START Recorded information
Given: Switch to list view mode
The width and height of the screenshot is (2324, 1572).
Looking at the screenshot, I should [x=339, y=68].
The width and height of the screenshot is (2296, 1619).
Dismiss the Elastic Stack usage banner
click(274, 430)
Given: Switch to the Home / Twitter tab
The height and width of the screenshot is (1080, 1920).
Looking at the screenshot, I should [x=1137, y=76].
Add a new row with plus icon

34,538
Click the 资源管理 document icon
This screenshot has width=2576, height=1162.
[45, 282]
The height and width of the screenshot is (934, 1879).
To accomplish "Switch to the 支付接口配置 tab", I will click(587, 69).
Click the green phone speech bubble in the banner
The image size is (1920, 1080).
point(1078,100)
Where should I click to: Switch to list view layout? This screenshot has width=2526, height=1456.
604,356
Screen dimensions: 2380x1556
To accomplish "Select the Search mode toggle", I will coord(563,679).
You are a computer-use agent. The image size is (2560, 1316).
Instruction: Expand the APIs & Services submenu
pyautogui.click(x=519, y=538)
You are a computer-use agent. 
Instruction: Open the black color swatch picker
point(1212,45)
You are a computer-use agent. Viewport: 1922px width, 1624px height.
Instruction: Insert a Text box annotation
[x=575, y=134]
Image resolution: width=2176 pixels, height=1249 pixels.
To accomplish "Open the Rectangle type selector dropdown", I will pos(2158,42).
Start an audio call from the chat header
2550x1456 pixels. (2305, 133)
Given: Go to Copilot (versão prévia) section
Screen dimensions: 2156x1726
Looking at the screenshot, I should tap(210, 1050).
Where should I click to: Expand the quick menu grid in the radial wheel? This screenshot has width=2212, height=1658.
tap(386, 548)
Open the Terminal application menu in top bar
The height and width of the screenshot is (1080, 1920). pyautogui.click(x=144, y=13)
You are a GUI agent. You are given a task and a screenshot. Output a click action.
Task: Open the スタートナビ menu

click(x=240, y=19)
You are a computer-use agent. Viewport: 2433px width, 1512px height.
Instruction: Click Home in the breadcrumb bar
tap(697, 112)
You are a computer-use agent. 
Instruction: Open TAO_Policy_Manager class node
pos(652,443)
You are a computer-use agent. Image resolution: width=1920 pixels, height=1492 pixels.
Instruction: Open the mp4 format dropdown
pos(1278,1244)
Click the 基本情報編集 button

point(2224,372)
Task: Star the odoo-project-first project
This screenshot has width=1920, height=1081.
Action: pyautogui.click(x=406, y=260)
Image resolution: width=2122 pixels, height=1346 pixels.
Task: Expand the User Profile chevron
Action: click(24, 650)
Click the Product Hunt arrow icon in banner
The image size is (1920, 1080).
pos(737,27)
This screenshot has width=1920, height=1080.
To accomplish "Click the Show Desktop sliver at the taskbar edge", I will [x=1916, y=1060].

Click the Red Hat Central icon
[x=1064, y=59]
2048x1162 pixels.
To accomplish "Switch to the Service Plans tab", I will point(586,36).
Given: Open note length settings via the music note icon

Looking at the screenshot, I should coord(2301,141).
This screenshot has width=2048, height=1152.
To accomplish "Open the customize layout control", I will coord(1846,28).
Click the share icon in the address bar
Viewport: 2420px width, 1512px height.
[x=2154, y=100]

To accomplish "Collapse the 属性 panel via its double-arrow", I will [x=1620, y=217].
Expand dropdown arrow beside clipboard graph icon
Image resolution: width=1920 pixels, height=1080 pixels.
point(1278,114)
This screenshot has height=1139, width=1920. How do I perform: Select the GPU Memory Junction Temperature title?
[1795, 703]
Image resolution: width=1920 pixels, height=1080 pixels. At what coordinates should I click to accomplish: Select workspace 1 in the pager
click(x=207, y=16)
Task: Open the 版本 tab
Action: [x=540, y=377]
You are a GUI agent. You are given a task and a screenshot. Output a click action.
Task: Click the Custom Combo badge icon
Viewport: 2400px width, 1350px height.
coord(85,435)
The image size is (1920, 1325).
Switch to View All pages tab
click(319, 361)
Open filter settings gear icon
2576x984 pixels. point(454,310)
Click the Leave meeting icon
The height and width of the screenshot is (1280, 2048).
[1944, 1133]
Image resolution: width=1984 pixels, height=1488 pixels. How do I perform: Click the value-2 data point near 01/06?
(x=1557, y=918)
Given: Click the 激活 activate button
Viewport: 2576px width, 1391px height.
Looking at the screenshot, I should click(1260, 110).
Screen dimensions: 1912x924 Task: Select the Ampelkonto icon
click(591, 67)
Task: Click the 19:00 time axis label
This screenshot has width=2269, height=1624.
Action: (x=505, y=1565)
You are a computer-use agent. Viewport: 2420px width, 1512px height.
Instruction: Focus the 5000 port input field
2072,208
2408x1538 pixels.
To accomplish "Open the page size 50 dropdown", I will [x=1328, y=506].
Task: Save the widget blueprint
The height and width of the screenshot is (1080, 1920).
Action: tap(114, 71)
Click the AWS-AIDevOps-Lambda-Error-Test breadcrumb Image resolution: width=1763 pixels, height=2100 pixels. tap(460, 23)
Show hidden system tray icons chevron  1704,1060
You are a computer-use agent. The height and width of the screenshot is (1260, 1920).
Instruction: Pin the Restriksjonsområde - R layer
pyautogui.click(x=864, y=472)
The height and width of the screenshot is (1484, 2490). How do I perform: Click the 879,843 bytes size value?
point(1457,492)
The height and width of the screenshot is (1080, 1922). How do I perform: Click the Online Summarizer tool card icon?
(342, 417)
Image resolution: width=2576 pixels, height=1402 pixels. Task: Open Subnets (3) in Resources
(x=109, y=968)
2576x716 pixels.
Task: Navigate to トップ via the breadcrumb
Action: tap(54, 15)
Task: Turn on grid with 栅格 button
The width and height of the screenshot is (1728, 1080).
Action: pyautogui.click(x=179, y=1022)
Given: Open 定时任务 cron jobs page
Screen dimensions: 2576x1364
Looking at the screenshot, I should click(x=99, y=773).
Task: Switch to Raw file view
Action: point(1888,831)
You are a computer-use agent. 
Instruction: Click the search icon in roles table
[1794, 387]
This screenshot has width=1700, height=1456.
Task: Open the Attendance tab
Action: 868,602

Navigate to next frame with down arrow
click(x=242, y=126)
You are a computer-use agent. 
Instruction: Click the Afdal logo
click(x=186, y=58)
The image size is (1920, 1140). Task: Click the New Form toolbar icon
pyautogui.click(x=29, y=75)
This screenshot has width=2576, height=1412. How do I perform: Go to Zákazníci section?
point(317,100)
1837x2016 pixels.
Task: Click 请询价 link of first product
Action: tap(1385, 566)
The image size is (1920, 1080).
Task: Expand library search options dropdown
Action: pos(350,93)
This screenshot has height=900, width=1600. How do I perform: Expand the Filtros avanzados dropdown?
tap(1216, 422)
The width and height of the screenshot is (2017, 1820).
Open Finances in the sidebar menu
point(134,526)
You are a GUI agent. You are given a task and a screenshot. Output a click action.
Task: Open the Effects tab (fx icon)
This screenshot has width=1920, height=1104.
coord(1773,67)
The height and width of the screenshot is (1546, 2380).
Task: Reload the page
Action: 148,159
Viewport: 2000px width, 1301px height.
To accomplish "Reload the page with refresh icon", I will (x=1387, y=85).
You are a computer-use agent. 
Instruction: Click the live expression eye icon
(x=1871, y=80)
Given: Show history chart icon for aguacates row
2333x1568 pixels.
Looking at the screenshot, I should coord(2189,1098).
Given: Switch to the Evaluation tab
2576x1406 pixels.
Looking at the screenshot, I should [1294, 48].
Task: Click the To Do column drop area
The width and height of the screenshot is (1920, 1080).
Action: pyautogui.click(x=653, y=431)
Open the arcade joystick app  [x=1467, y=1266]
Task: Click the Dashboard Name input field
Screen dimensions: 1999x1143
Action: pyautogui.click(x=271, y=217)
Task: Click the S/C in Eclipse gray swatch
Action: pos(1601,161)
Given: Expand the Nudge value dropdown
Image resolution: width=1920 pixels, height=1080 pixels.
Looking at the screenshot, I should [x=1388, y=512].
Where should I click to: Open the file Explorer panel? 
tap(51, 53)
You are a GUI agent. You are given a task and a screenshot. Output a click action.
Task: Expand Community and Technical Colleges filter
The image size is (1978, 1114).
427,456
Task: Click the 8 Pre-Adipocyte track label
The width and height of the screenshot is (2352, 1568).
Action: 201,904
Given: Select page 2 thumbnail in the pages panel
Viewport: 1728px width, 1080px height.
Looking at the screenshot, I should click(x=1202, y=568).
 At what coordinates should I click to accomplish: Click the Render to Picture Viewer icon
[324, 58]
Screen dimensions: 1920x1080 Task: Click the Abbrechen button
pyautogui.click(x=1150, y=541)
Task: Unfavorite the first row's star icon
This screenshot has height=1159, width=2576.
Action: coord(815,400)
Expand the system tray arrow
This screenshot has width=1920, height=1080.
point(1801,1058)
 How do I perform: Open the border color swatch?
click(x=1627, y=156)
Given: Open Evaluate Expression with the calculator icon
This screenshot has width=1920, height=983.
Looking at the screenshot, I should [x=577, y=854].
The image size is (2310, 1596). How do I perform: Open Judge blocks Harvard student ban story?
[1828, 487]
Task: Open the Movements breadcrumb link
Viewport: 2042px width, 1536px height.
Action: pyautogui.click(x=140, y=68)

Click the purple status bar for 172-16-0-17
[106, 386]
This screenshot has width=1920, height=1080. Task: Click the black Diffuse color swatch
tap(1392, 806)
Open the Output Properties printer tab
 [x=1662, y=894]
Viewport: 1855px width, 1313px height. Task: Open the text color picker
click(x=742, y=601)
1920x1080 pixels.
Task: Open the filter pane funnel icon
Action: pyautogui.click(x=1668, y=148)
END Recorded information
__Work task__. Would you filter the entries above and keep each line that has the word "system"?

__Solution for this problem__.
Show hidden system tray icons chevron  1704,1060
Expand the system tray arrow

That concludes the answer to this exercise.